As this case shows, surgery can be brutal. “The 18th-century surgeon John Hunter was fond of saying, ‘A surgeon is like a barbarian who gets by force what someone much more clever would get by artifice’,” says Sherwin Nuland, professor of surgery at Yale Medical School and a fellow of the World Economic Forum. Doctors have made great strides in recent years in taking the barbarism out of surgery. Tiny surgical robots, for instance, allow doctors to avoid making large chest incisions when doing coronary-bypass surgery. Now researchers are experimenting with ways of operating on a heart that’s still beating. Engineer Yoshihiko Nakamura of the University of Tokyo has developed a “heartbeat-synchronization” robot that allows a surgeon to operate on a beating heart as though the organ had been stopped. A robot that matches the heart’s rhythm holds the scalpel and does all the cutting, while a surgeon directs the operation from a monitor. A high-speed camera and a computer modify the image so that it appears to the surgeon that the heart is virtually still. There’s no need to stop the heart and put the patient on a heart-lung machine, which can cause infection and other complications that lengthen recovery time.
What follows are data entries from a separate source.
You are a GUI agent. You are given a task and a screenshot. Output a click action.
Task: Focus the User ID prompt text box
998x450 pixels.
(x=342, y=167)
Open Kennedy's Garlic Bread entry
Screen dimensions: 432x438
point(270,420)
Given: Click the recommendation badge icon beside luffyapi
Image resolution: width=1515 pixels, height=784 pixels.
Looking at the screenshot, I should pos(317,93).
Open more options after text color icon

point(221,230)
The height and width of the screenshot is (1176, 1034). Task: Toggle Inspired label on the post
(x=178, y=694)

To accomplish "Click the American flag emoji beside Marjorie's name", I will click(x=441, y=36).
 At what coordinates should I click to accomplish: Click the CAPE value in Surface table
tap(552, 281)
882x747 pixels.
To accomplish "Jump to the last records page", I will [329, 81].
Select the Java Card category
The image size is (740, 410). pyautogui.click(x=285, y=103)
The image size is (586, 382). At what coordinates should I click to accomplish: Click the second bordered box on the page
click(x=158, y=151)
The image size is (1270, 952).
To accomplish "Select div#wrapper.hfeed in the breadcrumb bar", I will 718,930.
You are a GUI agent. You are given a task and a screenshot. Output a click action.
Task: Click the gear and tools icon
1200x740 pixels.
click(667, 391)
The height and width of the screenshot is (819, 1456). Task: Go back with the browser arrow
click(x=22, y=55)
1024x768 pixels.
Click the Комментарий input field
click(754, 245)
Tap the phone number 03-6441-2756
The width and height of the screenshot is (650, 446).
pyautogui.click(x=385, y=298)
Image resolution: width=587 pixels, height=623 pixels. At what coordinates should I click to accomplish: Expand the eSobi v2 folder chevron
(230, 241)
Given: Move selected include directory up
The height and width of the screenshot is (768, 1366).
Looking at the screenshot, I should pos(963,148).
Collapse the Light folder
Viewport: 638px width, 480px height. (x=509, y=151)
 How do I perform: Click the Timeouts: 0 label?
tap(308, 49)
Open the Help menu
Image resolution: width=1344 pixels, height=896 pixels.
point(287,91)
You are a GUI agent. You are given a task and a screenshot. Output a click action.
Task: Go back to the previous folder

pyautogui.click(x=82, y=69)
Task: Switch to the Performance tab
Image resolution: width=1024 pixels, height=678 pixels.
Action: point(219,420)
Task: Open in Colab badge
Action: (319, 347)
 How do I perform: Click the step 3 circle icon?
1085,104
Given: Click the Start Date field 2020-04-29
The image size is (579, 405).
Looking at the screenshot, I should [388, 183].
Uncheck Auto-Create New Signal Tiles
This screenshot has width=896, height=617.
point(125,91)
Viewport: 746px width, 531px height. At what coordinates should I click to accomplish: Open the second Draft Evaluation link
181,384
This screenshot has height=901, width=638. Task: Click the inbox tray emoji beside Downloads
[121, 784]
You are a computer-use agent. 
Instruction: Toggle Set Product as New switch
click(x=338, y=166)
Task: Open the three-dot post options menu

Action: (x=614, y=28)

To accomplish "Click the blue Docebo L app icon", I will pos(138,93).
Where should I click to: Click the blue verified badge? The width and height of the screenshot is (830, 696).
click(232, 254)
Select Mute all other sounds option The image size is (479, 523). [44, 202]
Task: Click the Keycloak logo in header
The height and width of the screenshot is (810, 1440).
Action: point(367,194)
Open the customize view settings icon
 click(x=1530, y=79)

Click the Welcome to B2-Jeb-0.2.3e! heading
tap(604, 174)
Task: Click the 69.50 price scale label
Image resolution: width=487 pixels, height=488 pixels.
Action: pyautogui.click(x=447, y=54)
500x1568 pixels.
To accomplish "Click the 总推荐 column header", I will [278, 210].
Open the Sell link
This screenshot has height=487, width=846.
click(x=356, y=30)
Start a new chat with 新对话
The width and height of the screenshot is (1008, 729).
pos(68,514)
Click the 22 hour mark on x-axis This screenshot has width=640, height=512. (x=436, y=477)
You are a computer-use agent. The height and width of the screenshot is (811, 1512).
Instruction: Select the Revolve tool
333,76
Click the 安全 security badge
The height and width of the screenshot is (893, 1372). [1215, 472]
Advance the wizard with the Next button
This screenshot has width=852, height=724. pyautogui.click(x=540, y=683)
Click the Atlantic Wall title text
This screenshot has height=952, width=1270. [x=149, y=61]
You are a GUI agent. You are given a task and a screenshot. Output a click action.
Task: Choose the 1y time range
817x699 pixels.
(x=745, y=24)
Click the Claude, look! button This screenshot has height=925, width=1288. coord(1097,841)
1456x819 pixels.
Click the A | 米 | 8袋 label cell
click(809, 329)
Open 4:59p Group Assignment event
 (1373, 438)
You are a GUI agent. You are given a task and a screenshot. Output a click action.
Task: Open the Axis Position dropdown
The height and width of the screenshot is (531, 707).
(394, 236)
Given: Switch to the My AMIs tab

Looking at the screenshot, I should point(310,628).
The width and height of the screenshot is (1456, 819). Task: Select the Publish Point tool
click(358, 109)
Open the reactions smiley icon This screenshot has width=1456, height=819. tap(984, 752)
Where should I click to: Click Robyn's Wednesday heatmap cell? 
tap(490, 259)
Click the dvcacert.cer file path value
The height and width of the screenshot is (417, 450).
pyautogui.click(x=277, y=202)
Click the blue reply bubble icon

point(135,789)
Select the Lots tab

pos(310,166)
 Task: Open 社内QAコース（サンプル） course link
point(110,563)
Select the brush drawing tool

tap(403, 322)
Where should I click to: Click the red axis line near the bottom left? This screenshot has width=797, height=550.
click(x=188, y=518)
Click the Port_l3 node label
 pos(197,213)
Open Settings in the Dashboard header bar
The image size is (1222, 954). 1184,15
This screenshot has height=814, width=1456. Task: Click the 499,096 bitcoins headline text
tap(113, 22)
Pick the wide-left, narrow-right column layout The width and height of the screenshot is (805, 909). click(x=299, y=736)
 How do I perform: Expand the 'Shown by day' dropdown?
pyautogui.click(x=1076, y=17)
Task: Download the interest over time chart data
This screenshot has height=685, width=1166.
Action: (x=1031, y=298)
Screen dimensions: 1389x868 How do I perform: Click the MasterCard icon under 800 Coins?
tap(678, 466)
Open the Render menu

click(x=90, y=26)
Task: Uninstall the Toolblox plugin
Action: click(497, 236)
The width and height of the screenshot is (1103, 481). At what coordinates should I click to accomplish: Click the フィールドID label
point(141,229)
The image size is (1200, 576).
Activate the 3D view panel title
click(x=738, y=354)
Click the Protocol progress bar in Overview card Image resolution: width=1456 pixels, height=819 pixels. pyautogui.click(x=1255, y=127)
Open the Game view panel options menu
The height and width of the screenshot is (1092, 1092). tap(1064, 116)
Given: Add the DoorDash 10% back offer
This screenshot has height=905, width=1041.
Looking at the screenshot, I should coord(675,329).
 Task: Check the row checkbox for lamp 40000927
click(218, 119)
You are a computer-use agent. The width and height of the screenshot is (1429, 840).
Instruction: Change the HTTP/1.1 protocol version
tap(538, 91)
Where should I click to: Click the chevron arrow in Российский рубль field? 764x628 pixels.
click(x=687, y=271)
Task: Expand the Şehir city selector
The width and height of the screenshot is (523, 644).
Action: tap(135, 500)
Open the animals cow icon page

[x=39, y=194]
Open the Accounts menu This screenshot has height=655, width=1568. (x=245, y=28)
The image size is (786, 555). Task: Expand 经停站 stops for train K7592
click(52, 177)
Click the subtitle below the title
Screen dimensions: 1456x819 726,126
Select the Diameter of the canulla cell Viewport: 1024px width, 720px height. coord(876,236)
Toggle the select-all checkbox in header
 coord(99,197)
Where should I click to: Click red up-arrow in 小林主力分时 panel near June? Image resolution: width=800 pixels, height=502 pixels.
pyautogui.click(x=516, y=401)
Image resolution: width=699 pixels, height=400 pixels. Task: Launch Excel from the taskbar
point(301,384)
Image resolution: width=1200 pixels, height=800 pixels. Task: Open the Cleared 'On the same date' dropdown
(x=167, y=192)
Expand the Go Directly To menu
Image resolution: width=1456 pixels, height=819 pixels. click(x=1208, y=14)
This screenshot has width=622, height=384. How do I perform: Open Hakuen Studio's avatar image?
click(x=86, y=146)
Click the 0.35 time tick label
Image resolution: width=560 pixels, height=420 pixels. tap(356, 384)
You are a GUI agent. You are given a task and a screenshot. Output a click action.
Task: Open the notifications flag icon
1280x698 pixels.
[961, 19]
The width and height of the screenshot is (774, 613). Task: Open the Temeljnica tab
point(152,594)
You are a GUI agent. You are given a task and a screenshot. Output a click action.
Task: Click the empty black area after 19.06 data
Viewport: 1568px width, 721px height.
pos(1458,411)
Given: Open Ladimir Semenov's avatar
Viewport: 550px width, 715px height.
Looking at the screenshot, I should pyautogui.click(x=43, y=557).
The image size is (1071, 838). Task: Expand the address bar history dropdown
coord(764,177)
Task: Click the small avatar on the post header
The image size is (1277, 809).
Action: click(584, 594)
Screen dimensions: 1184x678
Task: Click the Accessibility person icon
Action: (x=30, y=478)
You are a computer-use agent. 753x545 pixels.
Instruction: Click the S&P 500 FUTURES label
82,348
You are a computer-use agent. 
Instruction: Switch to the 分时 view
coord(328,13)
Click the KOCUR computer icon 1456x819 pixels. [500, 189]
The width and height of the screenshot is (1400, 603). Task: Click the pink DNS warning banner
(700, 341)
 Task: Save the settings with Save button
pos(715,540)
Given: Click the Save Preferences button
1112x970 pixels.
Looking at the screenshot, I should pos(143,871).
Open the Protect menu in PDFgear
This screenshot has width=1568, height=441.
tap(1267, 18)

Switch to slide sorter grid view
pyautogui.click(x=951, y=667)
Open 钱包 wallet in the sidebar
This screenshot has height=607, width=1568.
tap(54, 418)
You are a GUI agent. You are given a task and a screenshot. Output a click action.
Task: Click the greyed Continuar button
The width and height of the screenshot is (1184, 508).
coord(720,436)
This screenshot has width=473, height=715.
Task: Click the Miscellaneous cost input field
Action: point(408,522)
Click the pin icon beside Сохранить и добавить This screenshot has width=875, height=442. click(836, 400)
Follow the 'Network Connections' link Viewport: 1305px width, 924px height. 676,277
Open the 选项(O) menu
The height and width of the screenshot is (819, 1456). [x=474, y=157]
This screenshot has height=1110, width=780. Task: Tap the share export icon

Doctors have successfully tested Nakamura’s system on a pig’s beating heart, but before it’s ready for people he needs to improve the robot’s accuracy. “Clinical trials won’t come for at least three years,” says Nakamura.

If you don’t like the idea of robot surgeons, you’d better get used to it. Robots are expected to handle more and more surgical tasks in the next decade. “Using robotics, surgeons in the future will essentially sit at consoles and direct probes–probes that are able to cut and suture within the body,” says Nuland. “They’ll use a computerized mockup of the operation superimposed over a virtual reality of the patient and his disease. A surgeon will be able to do six operations at a time.” That will go a long way toward removing the trauma from surgery–that is, until doctors reach their ultimate goal of relying on alternative treatments, and do away with surgery altogether.